Matz had a successful equestrian career as a show jumping rider. He was a six-time U.S. national champion, and won at least one major show jumping event in 20 consecutive years. Matz won team gold at the 1986 World Championships in Aachen riding Chef, to go with his individual and team bronze medals he won at the 1978 World Equestrian Games while riding Jet Run on whom Matz also won the 1981 Show Jumping World Cup. Matz won a total of four gold medals and four bronze medals at the Pan American Games, and was a member of the U.S. Olympic equestrian teams in 1976, 1992, and 1996. In 1996, he won a team silver medal on Rhum IV, in the show jumping equestrian event, along with Peter Leone, Leslie Burr-Howard, and Anne Kursinski. Matz was also chosen to carry the United States flag into Centennial Olympic Stadium at the closing ceremonies of the 1996 Games. He retired from show jumping as the leading money-winning rider in the sport's American history, with over $1.7 million. On April 1, 2006, Matz was inducted into the Show Jumping Hall of Fame.

He began to train Thoroughbreds in 1998, making race horse training his full-time profession after he failed to make the 2000 Olympic team. He trains at the Fair Hill Training Center, in Maryland. In addition to Barbaro, he trained the 2005 Arlington Million winner Kicken Kris, and shortly after Barbaro's injury, he returned to the scene of his greatest victory to score another major Churchill Downs win at the 2006 Breeders' Cup Distaff with Round Pond. In 2012 he trained Union Rags to become the winner of the 144th Belmont Stakes.

§ SUPPLIED DATA:
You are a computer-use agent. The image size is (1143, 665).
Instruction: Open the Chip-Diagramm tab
* * *
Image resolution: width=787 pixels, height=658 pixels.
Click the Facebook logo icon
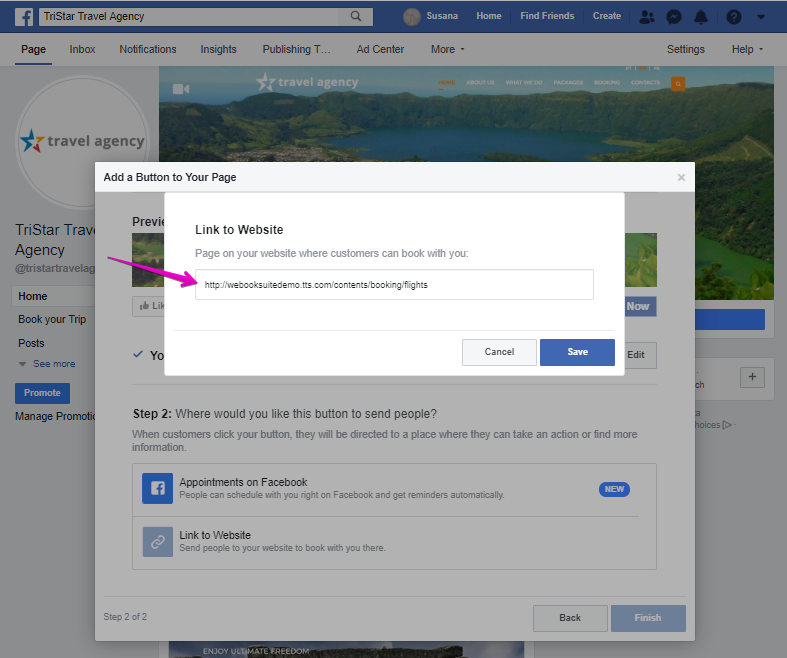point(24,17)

§ PROBLEM REQUIREMENTS:
Carry on the passage about Matz's career in show jumping and Thoroughbred training, starting after its final sentence.

§ REPLY:
==United Airlines Flight 232==

Matz was chosen for the honor of carrying the flag at the 1996 closing ceremonies not only because of his career in the show ring, but also for an extraordinary act of heroism seven years before. On July 19, 1989, Matz and his then-fiancée D.D. Alexander were traveling home from judging a horse show in Hawaii. They missed their connection from Denver to Philadelphia, and had a choice of two flights 20 minutes apart. They chose United Airlines Flight 232.

After a catastrophic engine failure that destroyed all of the plane's hydraulic systems, the plane crashed at Sioux Gateway Airport in Sioux City, Iowa. Although 112 people were killed, Matz not only survived, but led four young children to safety. He first led to safety three siblings who were traveling alone, and then went into the burning wreckage to save an 11-month-old girl. He was named "Person of the Week" by ABC News for his heroism on Flight 232. Matz has remained in touch with the three siblings, who were at Churchill Downs on Derby Day 2006, and met with him during the run-up to the race.